Requirement → Gather the lines from the material that contain "agent".
---------------
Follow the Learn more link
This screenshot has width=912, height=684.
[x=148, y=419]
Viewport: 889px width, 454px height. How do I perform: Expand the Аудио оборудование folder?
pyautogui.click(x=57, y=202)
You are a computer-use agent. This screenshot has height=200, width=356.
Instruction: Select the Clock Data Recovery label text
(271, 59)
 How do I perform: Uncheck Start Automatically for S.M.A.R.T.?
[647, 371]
---------------
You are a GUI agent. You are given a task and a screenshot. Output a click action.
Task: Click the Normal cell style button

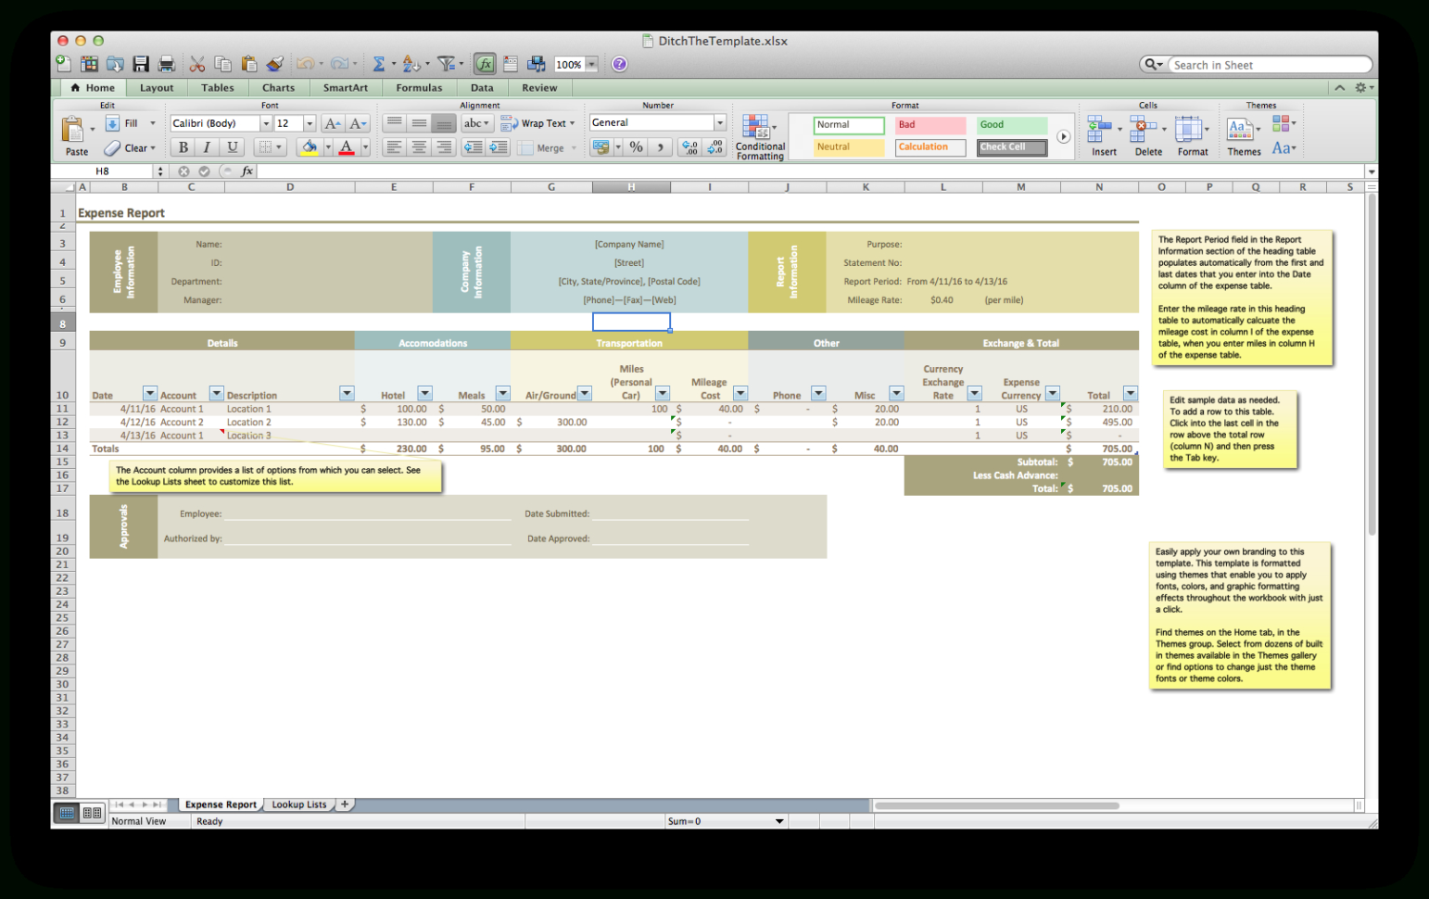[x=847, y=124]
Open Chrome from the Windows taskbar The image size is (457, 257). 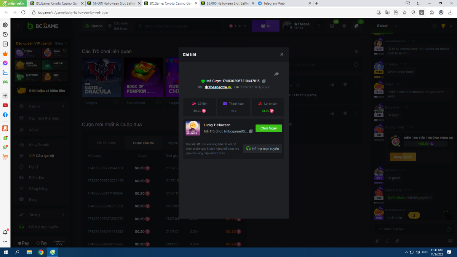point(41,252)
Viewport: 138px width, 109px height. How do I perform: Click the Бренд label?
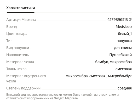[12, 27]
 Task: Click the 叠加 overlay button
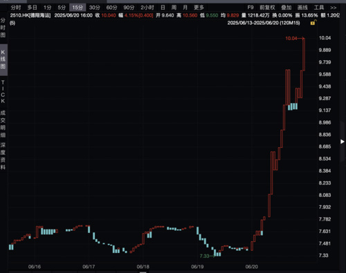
---------------
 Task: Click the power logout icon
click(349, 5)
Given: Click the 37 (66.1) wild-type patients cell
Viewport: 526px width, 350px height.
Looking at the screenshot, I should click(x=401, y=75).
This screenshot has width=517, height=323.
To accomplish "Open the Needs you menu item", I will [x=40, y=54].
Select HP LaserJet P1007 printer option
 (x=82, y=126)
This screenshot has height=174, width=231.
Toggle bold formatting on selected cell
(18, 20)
---------------
Answer to this problem →
You are a computer-use agent. This screenshot has height=200, width=356.
You are a GUI agent. You are given a task and a screenshot. Output a click action.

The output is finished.